A new German boxing ring will welcome pugilists from 1 January, 2000. The Veba-Viag news was followed by reform of the national grid charging system, notoriously chaotic and anti-market. The new system is full of trading go-go. The distance component of transmission prices will be scrapped, prices and payment simplified to allow transparent and rapid interaction with a power exchange, and load profiles introduced to make supplier switching feasible even at the residential level. German power veterans pushed into the spotlight must come close to nervous collapse when they think of the cosier local rings of old. Several hundred national knock-outs coming up…

Liberals should have no illusions about how much remains to be done. There are some ominous phrases in grid reform announcements, such as "details are to be worked out by system operators", and "how the competitiveness of cogeneration and renewable output is to be managed must still be negotiated between stakeholders". The proposed reform also splits the German grid into a northern and southern area. Flows across this border will have a 0.25 pfenning/kWh (0.14 cents) charge – enough to count in razor-thin-margin trading business. There may be an excellent base to work with in the new agreement, but a settled, established, proven and cheap grid solution that leaves the likes of Nordic critics speechless is a long way away.

Nor should power price cuts spur too much celebration. German prices were absurdly high in some segments and must still fall further to match prices elsewhere, including dirigiste France. Prices are not static elsewhere: regulatory intervention and market pressures are making deep marks across Europe. Even systems that already achieve low prices, such as the Nordic region’s, endured commercial stress in 1999.

There is the question of top level competition in the long term, which may be just a year if the current pace is sustained. RWE is mighty, but will its planned multi-billion acquisition binge make it over-mighty? Is Electricité de France (EDF) riding for a fall? EDF remains Europe’s colossus, with 1998 power sales of 454.6 TWh. But it can’t issue a single share to finance acquisitions – the state insists on full control, and is in no position to fund an equity capital increase without sparking a firestorm of controversy in Brussels. EDF can issue debt, but there are limits to debt funding. EDF is under financial pressure already: unions are furious about plans to dump EDF property assets on banks in return for cash and lease agreements.

There are other big names.
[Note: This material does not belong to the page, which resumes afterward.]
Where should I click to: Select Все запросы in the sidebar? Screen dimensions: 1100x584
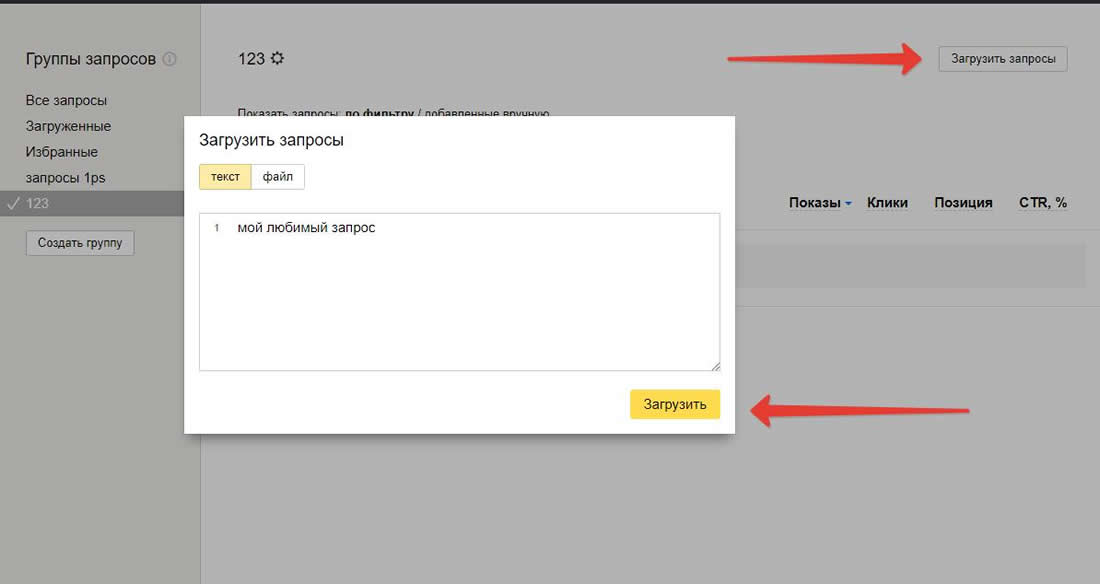click(66, 100)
Italy’s Enel is about to be privatized, and its managers are eager to wheel and deal as tough market players after a boring and not very distinguished life in public service. But Enel looks set to lose its number two position in Europe (1998 sales of 226.2 TWh). It must divest 15 000 MWe and some choice urban distribution assets. It is also increasing debt after years of debt reduction. This fits with financial analysts’ preference for geared utilities (more near term cash rewards for equity holders), and allows the state to collect a handy $2.5 billion special dividend from Enel. It reduces room for manoeuvre.

Then there are the Americans. They have a long way to go in Europe, but there are no problems with size. Reliant, TXU and Enron (all "everything is bigger here" Texans) are fearsome matches for Germany’s leaders. The irony could be that German domination of Europe is no disaster, and certainly nothing to prevent, but only because the necessary European balance should soon be in place – thanks to American capital.